> [TASKS TO COMPLETE]
(a) Reproduce verbatim the portion of the Hamlet article that opens with the words containing "Hamlet will be" and closes with "actors to thrive.".
(b) Condense the paragraph of the Hamlet article that begins "Bell has loved Shakespeare" into a short bulleted list that keeps its main facts.

> [EXTRACT]
Bell brings method to the madness of “Hamlet”

English Teacher James Bell is directing his own adaptation of “Hamlet,” to be performed at Oak Park and River Forest High School in March.

Bell has loved Shakespeare throughout his educational career. “Shakespeare has been in either the background or forefront for all my education after high school,” he said.  Bell studied Shakespeare and Renaissance literary culture at the University of St. Andrews in Scotland, where he received his master’s degree. Later, Bell became an English teacher and theater director at OPRF. He has kept his love for Shakespeare prominent through his Shakespeare class, Shakespeare slam team and involvement in directing Shakespeare plays. 

Bell chose to direct “Hamlet” in 2023 because, “Hamlet is a character that has suffered loss and trauma, and also has a lot of privilege that he hasn’t fully unpacked yet. I think coming out of the pandemic, we’re still processing what that meant to all of us and the suffering and loss that we felt.”

The show will be performed on March 16, 17 and 18 in the Little Theater, and has a cast of 13. The story closely follows William Shakespeare’s original “Hamlet,” which is about a young prince whose late father, the former King of Denmark, comes back as a ghost. From this apparition Hamlet learns that the current king, his uncle, killed his father to take the throne and marry his mother. The ghost asks for revenge, and Hamlet must contemplate committing a murder to avenge his fathers death. 

Hamlet will be played by junior and long time theater enthusiast Lauren Rainey. Rainey said her father encouraged her interest in acting from a young age by sending her to acting camps and programs to develop her talent. For Hamlet, Rainey went into auditions with pure excitement as to her, “Hamlet is the pinnacle of Shakespeare.”

Rainey said she was happy to hear Bell was the director of this show since he had helped coach her last year when she won the school Shakespeare monologue competition, going on to win regionals. Rainey has also been a part of the Shakespeare slam team. 

Rainey walked into auditions eager to play any role. As part of the audition process, actors were asked which roles they were excited to play.  After auditions were held, Bell assigned the actors to the roles he thought best fit them and would allow the actors to thrive. 

That Rainey identifies as female did not stop Bell from casting her in a traditionally male role.“Fifteen years ago, it would have been kind of provocative to put someone who identifies as female to play Hamlet,” he said. Although it may still raise some questions, today what matters is, “Lauren was cast as Hamlet because she was the right fit for this particular role,” he said.

Junior Lindsay Chyna is the assistant director. With theater involvement since third grade as an actor in musicals and plays, Chyna was excited to take on the role of assistant directing because she wants to experience the “other sides of things”  by being on production staff rather than acting.

Chyna’s relationship with Bell began her sophomore year. After having him as an English teacher and reading Hamlet in class, “…we were hoping he would choose to direct Hamlet for the next year.” 

She is drawn into the story because, “there are a lot of secrets and drama between the characters and they all learn about themselves as they interact with other characters.”

The actors have begun developing their characters in rehearsals. The environment during rehearsals is calm: the cast is definitely a community and the production coming together is very much a team effort. These early rehearsals begin with a table read where the cast gathers around to read through the script before putting the play on its feet. 

Ultimately, the cast and crew hope the play draws big crowds when it opens March 16. “It would be great to see a full house,” Chyna said.

> [RECORDS]
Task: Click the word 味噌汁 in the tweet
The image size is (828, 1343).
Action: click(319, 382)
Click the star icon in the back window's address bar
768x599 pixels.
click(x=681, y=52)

==

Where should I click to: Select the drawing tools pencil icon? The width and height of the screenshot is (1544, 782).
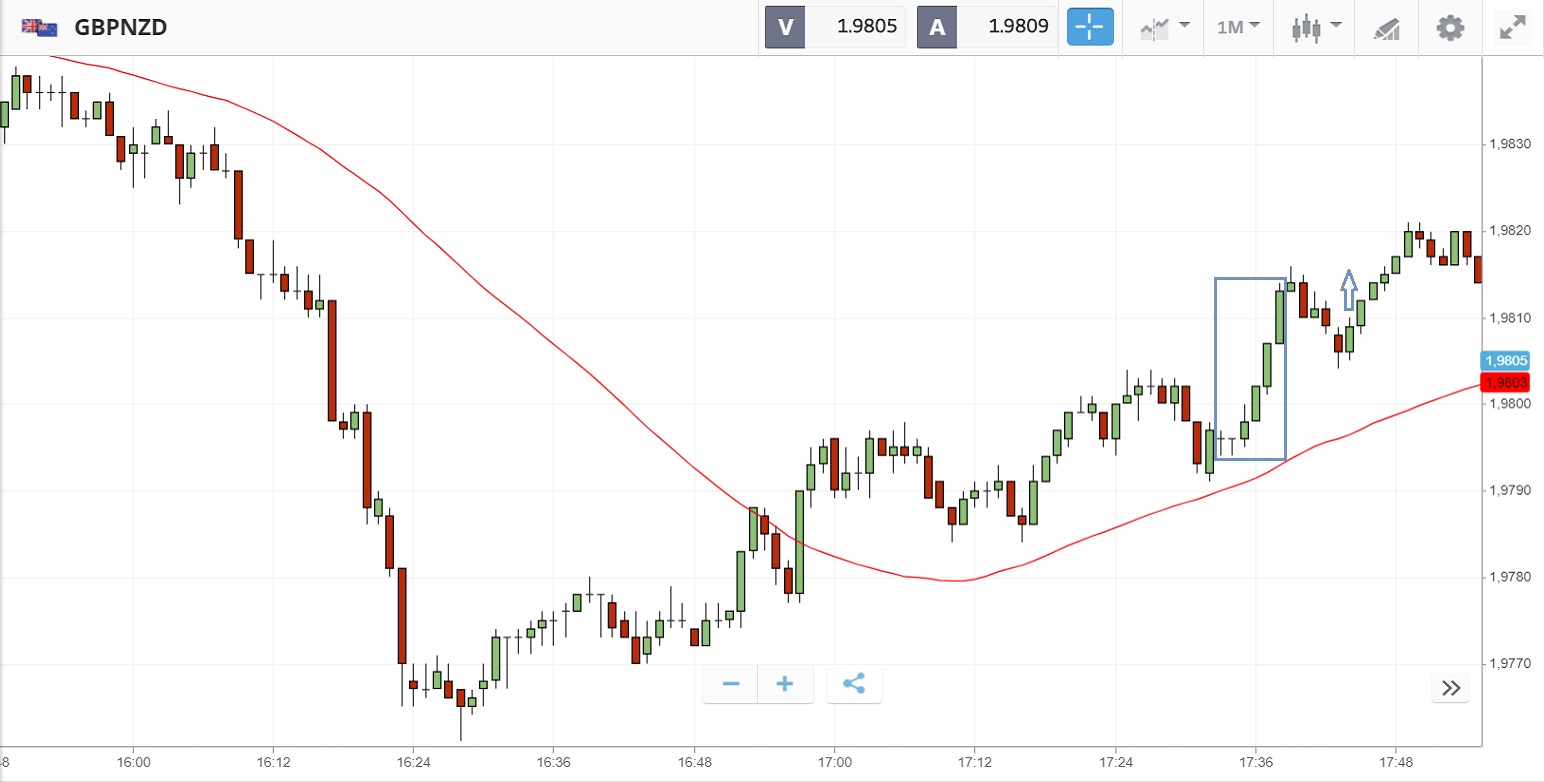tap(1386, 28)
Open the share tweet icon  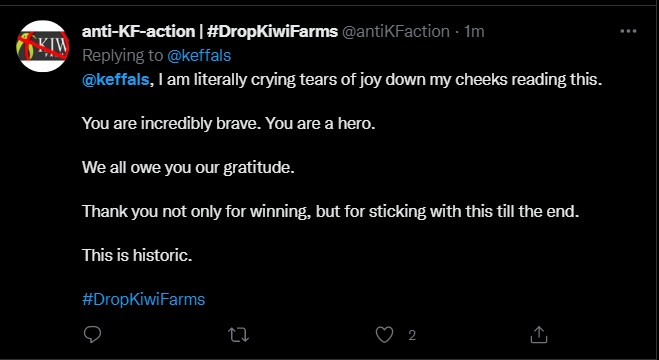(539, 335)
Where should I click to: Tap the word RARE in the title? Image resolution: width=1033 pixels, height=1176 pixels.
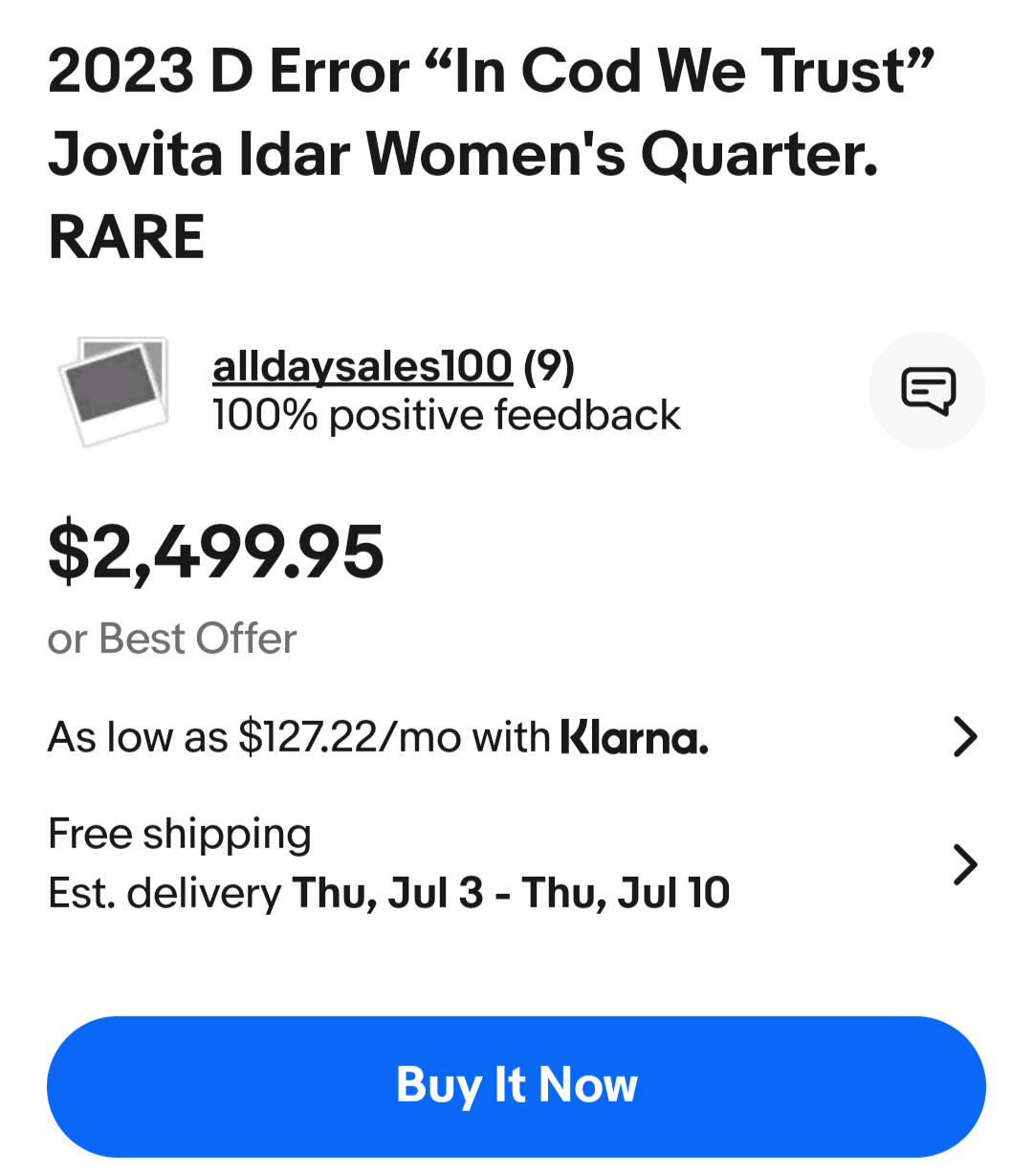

> [ANSWERS BY ITEM]
(a)
Hamlet will be played by junior and long time theater enthusiast Lauren Rainey. Rainey said her father encouraged her interest in acting from a young age by sending her to acting camps and programs to develop her talent. For Hamlet, Rainey went into auditions with pure excitement as to her, “Hamlet is the pinnacle of Shakespeare.”

Rainey said she was happy to hear Bell was the director of this show since he had helped coach her last year when she won the school Shakespeare monologue competition, going on to win regionals. Rainey has also been a part of the Shakespeare slam team. 

Rainey walked into auditions eager to play any role. As part of the audition process, actors were asked which roles they were excited to play.  After auditions were held, Bell assigned the actors to the roles he thought best fit them and would allow the actors to thrive.

(b)
- Shakespeare has been part of Bell's education since high school, in the background or the forefront.
- He earned a master's degree at the University of St. Andrews in Scotland, studying Shakespeare and Renaissance literary culture.
- He later became an English teacher and theater director at OPRF.
- He keeps Shakespeare prominent through his Shakespeare class, the Shakespeare slam team and directing Shakespeare plays.